Books are interesting because a lot of my animal theory is informed by authors who are not specifically vegan. Of course The Sexual Politics of Meat has had a great influence on me. But I rely heavily on critical race theory to understand how our attitudes toward animals have been shaped by centuries of imperialism and colonization. I also think food scholarship provides a wealth of information to study, the history of social movements, and political science.
I also like hanging out in online spaces where conversation can occur. Facebook groups like the Sistah Vegan Project or Animal Rights Zone (which is also a podcast hosted by Carolyn Bailey) are healthy places where people regardless of their involvement in the movement can participate and share resources.
8. Burn-out is so common among vegans: what do you do to unwind, recharge and inspire yourself?
I’m as horrible about self care as the next person. I’d like to say that I do walking, yoga, meditation or any of those other mindful exercises that people are supposed to say. But really, I’m a piece a shit who lays on the couch eating junk food and watching horror movies. I’ve got an unhealthy obsession with fictional violence and bloodshed. I don’t even want to interrogate where that comes from. Of course, anyone who has known me for any length of time will tell you I also enjoy being petty.

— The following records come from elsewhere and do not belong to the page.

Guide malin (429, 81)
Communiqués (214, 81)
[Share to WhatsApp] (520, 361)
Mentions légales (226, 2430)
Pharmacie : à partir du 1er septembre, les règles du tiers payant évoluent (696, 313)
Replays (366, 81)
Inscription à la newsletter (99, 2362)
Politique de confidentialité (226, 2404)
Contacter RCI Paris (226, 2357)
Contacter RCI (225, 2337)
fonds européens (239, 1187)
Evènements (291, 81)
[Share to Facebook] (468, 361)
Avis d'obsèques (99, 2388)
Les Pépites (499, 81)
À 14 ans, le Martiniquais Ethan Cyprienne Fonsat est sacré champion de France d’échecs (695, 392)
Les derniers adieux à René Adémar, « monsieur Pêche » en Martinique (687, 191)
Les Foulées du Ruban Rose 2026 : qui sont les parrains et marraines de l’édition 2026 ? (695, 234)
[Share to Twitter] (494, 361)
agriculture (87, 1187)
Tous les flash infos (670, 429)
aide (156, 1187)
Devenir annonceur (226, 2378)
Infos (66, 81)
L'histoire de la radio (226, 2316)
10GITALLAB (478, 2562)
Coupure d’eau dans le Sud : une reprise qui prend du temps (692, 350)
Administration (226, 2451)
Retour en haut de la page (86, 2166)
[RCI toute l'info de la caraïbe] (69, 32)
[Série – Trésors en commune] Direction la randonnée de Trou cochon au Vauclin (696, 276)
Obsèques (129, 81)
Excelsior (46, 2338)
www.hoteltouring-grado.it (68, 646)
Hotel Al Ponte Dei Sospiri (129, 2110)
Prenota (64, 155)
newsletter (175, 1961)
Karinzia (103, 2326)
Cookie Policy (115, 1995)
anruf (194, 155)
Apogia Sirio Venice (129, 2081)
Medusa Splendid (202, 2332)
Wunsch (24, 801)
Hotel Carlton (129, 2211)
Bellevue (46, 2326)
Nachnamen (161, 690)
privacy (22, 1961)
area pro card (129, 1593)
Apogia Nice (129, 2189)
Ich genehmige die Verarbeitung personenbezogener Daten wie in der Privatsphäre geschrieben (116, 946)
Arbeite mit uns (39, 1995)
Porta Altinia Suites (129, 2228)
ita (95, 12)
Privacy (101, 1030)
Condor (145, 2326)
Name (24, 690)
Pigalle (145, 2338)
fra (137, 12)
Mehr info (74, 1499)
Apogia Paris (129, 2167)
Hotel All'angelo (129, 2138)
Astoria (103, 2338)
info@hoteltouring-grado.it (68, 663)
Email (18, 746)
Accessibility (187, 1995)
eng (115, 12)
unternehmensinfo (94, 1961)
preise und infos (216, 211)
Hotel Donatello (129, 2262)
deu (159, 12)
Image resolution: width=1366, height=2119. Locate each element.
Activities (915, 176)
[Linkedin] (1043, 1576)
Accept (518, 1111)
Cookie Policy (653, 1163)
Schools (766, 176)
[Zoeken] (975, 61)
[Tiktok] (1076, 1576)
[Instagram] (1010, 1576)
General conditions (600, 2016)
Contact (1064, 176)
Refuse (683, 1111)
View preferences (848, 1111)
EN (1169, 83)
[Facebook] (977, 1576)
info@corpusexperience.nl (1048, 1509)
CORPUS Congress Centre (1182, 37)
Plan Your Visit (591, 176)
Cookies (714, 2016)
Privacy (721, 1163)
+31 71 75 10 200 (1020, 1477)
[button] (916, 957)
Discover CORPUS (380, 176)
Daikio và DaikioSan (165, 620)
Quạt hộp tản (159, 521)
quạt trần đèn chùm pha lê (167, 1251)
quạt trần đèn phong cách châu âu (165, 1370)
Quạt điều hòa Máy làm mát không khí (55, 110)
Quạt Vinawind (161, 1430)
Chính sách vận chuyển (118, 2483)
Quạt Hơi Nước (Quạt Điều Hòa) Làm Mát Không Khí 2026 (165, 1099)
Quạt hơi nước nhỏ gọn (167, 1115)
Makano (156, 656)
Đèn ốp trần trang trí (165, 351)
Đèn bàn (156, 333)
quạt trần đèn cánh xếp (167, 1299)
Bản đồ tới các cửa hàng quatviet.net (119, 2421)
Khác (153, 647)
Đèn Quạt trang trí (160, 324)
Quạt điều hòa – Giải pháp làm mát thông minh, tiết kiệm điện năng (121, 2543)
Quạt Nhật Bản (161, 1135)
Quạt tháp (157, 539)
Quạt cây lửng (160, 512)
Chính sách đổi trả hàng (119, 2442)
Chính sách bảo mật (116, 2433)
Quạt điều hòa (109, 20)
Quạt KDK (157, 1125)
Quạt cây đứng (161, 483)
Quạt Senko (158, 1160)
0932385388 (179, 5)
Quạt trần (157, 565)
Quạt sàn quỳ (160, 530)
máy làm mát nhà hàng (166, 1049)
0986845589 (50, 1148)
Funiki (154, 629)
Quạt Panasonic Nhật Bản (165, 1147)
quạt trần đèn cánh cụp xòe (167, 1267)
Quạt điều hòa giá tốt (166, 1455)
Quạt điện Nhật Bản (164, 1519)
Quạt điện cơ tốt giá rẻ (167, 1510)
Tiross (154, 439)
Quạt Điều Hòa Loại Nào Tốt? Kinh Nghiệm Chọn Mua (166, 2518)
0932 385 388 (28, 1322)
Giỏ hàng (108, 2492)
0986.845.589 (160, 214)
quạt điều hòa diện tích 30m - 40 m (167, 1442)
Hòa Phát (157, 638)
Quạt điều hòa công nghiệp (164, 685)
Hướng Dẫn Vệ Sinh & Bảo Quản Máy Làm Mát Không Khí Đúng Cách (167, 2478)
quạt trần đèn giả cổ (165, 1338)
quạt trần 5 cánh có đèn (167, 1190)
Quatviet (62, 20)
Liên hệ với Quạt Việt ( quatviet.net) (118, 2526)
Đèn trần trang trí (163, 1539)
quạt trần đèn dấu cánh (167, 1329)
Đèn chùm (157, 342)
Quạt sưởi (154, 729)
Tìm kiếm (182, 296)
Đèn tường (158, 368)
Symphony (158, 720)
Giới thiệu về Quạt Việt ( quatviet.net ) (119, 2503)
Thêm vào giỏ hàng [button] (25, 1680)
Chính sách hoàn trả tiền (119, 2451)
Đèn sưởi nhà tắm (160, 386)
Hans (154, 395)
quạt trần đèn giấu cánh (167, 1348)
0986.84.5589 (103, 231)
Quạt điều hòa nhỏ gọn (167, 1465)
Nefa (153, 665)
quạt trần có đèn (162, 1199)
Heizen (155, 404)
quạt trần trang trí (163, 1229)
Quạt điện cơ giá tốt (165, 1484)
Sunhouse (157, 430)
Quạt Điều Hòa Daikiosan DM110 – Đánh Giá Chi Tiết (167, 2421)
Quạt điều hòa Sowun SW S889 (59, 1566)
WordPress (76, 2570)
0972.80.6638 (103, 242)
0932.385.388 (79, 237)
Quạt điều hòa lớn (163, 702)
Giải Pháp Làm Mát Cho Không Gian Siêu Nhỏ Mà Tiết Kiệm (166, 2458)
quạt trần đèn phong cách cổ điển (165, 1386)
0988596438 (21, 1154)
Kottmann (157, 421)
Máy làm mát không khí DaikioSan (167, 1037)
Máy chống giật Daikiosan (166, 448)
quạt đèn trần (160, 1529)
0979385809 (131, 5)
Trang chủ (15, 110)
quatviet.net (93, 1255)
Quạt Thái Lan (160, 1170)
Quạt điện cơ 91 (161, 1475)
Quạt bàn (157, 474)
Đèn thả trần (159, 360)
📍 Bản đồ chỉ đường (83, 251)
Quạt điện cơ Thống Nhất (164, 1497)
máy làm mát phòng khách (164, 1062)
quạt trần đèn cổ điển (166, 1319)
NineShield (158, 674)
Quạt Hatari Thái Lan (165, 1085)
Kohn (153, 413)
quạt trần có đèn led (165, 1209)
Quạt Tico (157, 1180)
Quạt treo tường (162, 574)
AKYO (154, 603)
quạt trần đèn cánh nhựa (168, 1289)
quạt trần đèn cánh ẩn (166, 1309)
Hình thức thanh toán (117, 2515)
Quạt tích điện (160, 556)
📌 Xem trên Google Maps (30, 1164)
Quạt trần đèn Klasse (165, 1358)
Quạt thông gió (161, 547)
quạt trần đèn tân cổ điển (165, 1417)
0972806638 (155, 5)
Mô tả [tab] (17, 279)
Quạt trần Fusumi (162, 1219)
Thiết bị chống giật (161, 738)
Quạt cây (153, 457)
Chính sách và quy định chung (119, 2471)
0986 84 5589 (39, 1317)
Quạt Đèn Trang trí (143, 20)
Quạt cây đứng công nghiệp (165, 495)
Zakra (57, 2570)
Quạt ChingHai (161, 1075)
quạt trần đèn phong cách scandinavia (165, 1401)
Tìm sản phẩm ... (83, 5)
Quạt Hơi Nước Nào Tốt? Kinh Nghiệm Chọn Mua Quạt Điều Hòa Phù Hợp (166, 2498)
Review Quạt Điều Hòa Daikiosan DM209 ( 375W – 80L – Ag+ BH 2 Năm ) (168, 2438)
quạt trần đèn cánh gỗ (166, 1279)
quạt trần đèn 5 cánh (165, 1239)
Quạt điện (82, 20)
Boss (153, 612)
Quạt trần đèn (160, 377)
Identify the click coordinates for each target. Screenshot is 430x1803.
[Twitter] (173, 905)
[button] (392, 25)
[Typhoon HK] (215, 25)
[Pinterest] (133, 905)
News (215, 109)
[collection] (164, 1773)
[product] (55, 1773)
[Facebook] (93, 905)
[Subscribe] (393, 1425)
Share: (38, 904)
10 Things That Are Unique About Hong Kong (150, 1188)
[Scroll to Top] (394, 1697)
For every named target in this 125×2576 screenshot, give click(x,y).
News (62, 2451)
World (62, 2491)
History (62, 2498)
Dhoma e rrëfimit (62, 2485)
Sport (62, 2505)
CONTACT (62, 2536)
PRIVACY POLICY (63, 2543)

9. What is the issue nearest and dearest to your heart that you would like others to know more about?
Animal liberation, black liberation, and queer liberation are the wheelhouses I primarily operate in. And they’re huge umbrellas that encompass climate justice, reproductive justice, and resource consumption. But there’s so much tyranny in the world that it’s hard not to be touched by a number of issues. When I’m not focused on those things, I’m deeply troubled by the under-representation of indigenous humans.
10. Please finish this sentence: “To me, being vegan is...”
…one of the most extraordinary acts of political resistance we can undertake.